Cricket umpire John McIntear raised over £12,000 to buy a powered wheelchair after he was diagnosed with terminal cancer to enable him to continue participating in his beloved sport. We spoke to him to find out more about his campaign and his love for cricket. Read on for more.
Motability Scheme customer John McIntear, 62, refuses to let a terminal cancer diagnosis stop him enjoying his beloved cricket. When John could no longer play the game he loves due to a shoulder injury a number of years ago he became an umpire. Then when John was diagnosed with terminal cancer in June 2018 he decided he would carry on umpiring using a powered wheelchair. So far as he’s aware no one else umpires cricket from a powered wheelchair.
“I could have walked round the boundary for the rest of my life but I wanted to be in the centre of things,” says John.
John raised £12,500 to buy the wheelchair. The remaining £8,500 was raised from his GoFundMe campaign, some of it coming from the Royal British Legion as John formerly served in the Royal Navy. The rest of the money was raised via local publicity in press and radio. It took just over six months to raise what he needed thanks to his inspiring campaign which caught the imagination of everyone who saw it.
“I’d seen individuals using powered wheelchairs and that’s what made me think I could use one to umpire. I thought, what stops me doing that? And nobody ever said to me, ‘You can’t do that!’ So I set about raising the money,” says John.
John has a Wheelchair Accessible Vehicle through the Motability Scheme. Motability, the Charity, donated £4,000 to cover all the adaptations needed for his Ford Independence Wheelchair Access Vehicle. This covered the cost of putting in a ramp and two electronic steps on the driver’s and passenger side. “The person at the Motability Scheme that I dealt with throughout my campaign was absolutely fantastic. I’ve never met such an empathetic person in my life.
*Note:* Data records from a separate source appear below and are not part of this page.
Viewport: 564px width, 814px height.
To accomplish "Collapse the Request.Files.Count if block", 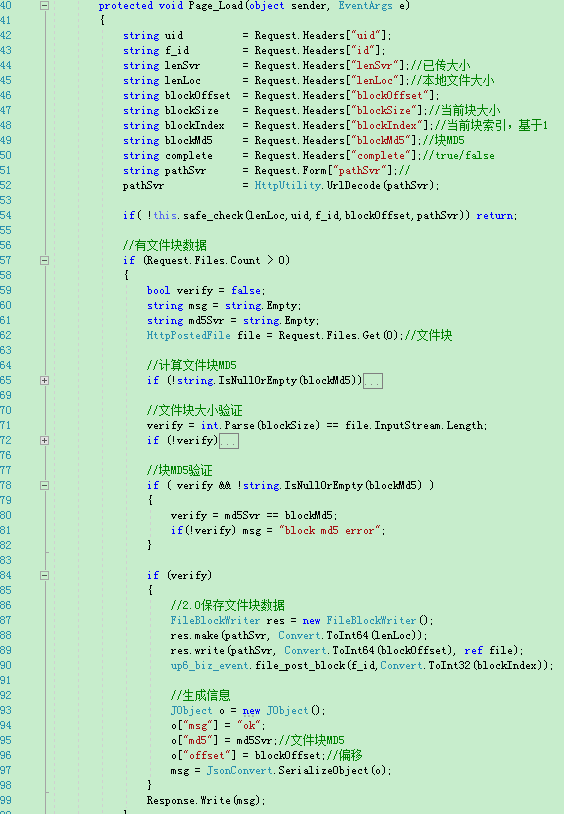I will point(45,261).
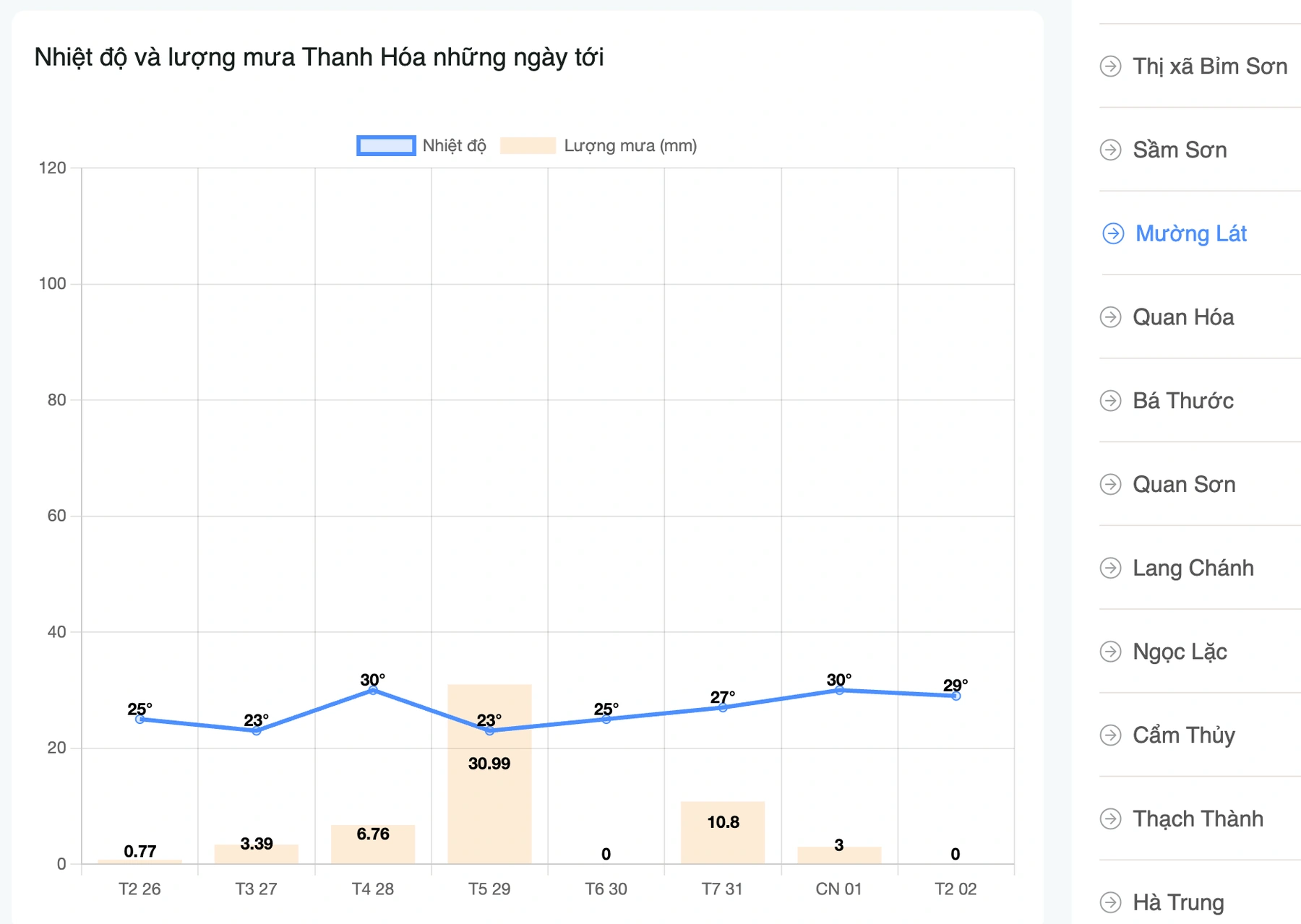Click the blue Nhiệt độ legend swatch

[x=386, y=146]
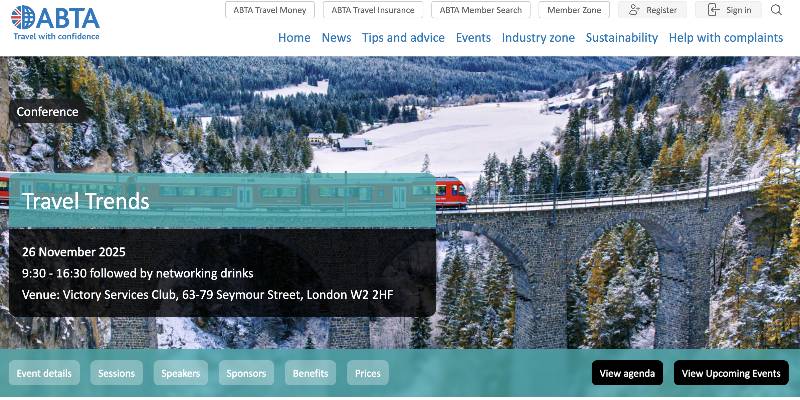Go to ABTA Member Search
Image resolution: width=800 pixels, height=400 pixels.
(481, 10)
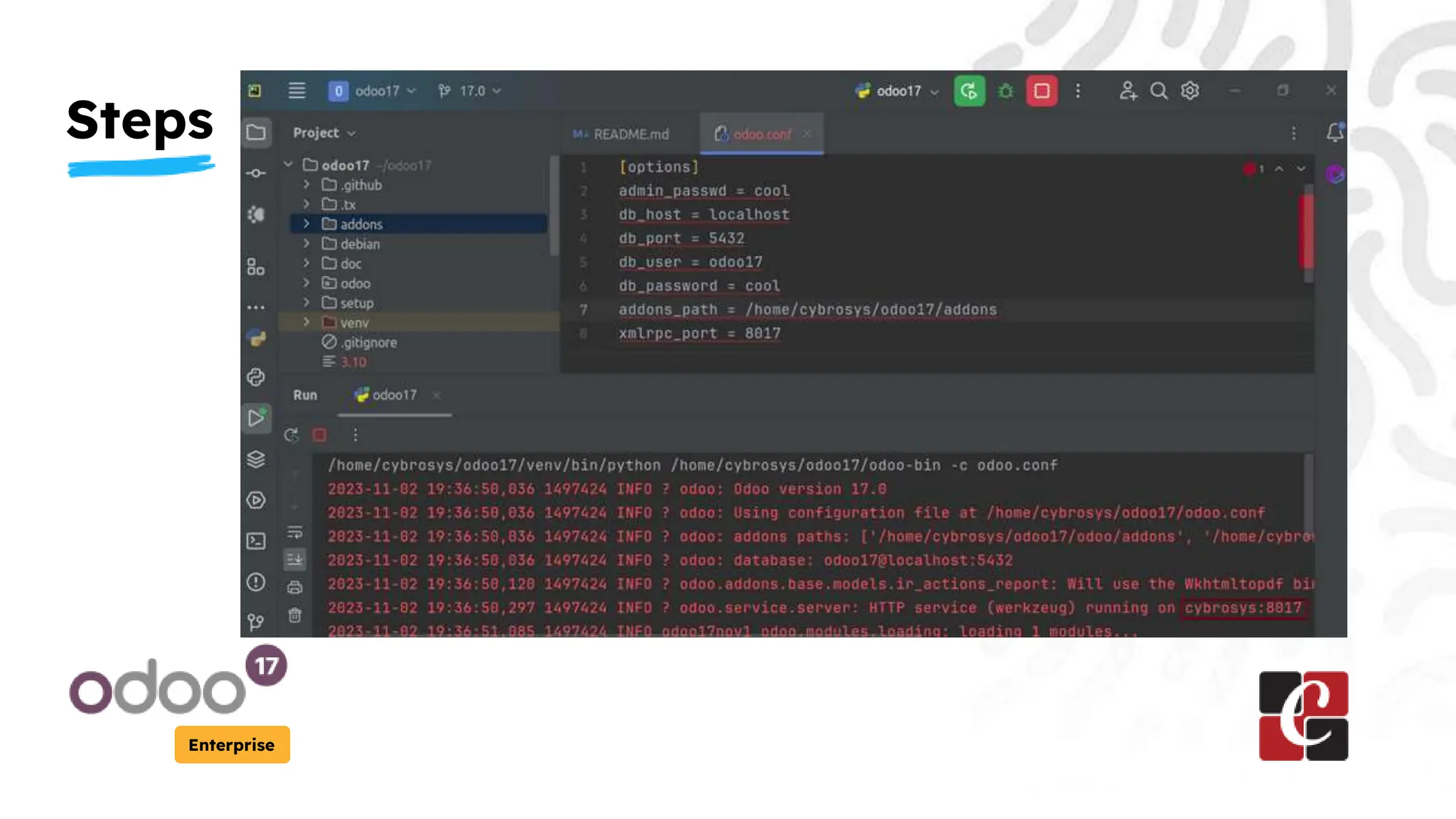Open Notifications bell icon
This screenshot has width=1456, height=819.
pos(1334,133)
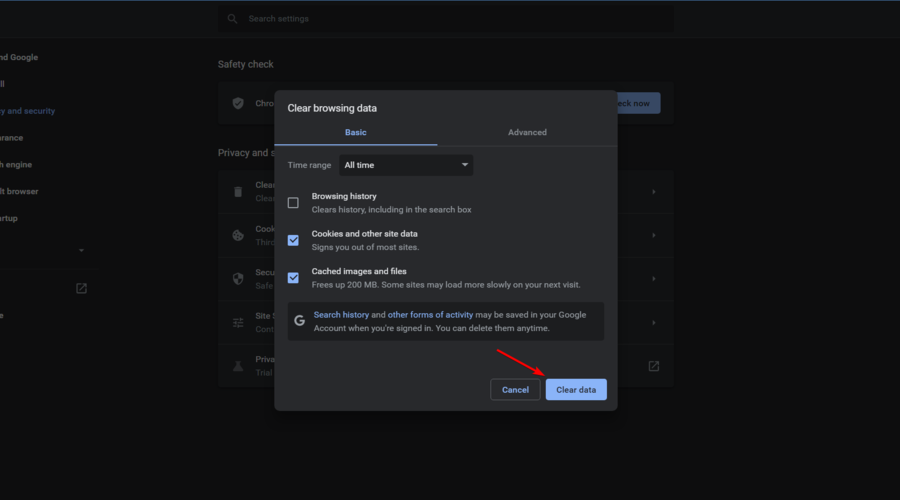Click the trash icon beside Clear browsing data row

[238, 191]
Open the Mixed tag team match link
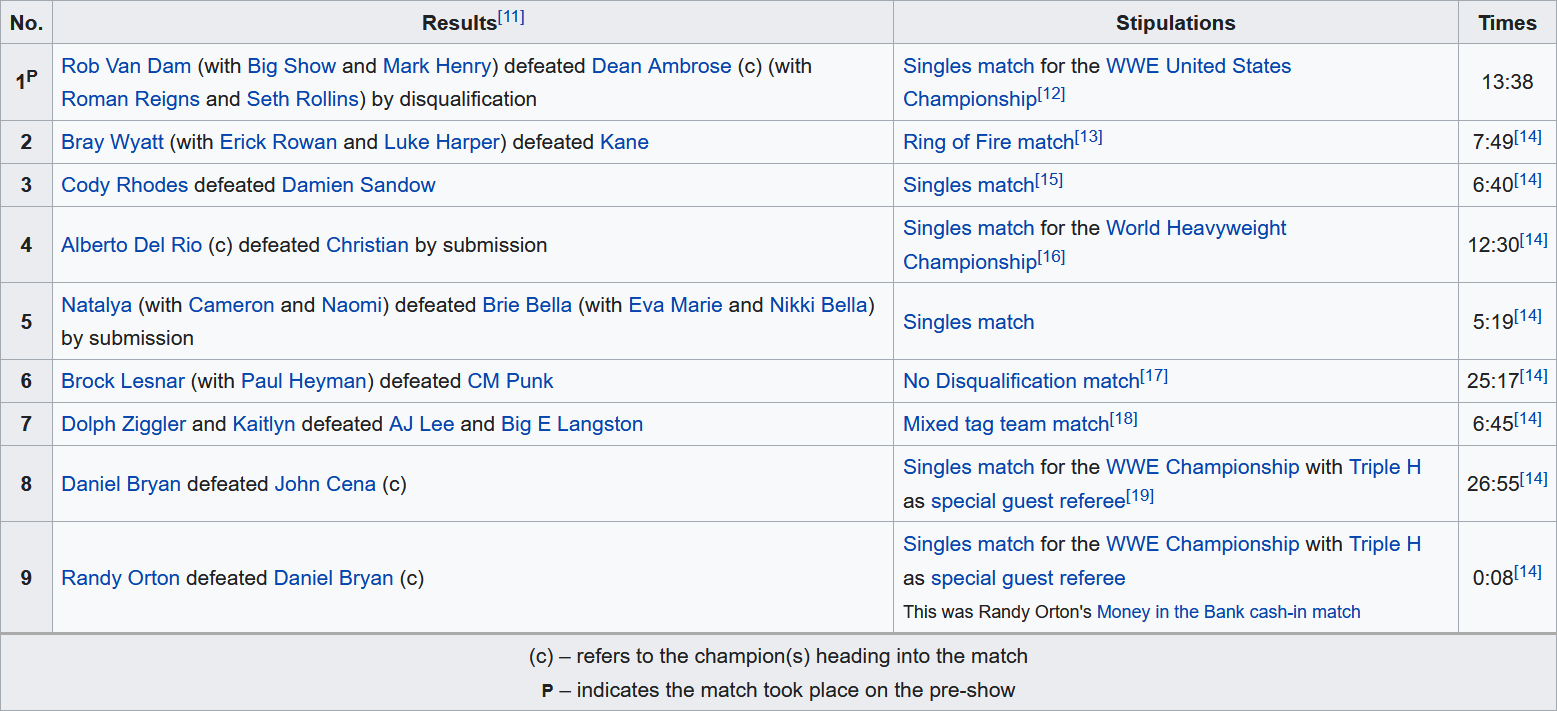 [1006, 424]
She was so switched on,” says John
John © Photo by the Shropshire Star
With five people in his household—made up of three children, his wife, and himself—he gets plenty use from his Scheme vehicle which is roomy enough to carry his buggy too so he can go shopping on his own.
“Obviously it was a huge shock when I was diagnosed with cancer, not just for me but my whole family. I have lot of friends within the local cricket community here in Shropshire and they all supported my determination to carry on with cricket,” says John. “I am unable to stand for long periods of time but mentally I am still able to manage a cricket match. So utilising my skills to umpire made complete sense. It was just a case of working out a way for me to do it.”
For more customer stories on how the Scheme helps reinstate freedom and independence, watch Barbara’s story about how she was able to pursue her career goals.
Thanks to the Invictus Games for former service people who’ve suffered often horrendous injuries while serving their country we’re used to seeing disabled sportspeople. There’s also of course the Paralympics. But, as John says, nearly all the officials we see are able bodied.
“People don’t think of having disabled officials too. It’s always assumed a referee or umpire is not going to be disabled,” he adds. “But there is absolutely no reason why you can’t continue your love of the game from a powered wheelchair.”
And in fact it’s quite hard to get officials for recreational sport so John is helping to fill a gap. For no cricket game can be played without an umpire.
John, who is a member of the Association of Cricket Officials, is also part of a movement to try to encourage more people from all age groups, genders and abilities to become officials. “Umpires and scorers are part of your team when you go out onto the field. I want to see more people given the opportunity to go out and umpire whatever their ability. For me this is another incentive to take it forward,” says John.
John, a Panel Umpire for the Shropshire County Cricket League, has previously umpired games for the Shropshire County Disabled Cricket Club. When he began his investigations into umpiring from a powered wheelchair the disability cricket coordinator for Shropshire invited John to continue umpiring in disability matches. In addition, John has umpired Shropshire County Cricket Youth Matches and taken part over many years at the Shrewsbury Schools Cricket Festival.
Due to his illness John had to retire in November 2018 from his job as an enforcement officer with the National Prisons and Probation Service. But he’s remained active.
“In June 2018 following diagnosis I was given only 18 months to live. But you can’t let this catch up on you. I’ve just finished immune therapy which is hopefully holding the growth of the cancer,” says John.
He adds: “This project is of paramount importance not just to me but to the cricketing and sporting world as it will prove a point. If you can’t play your sport, trying officiating instead. I want to inspire and encourage people who are disabled to go out and follow their dream. It doesn’t have to be cricket. The technology is there for whatever sport or recreational activity you enjoy.”
John will be umpiring next Thursday 17th September at 5PM at Worfield Cricket Club, Shropshire.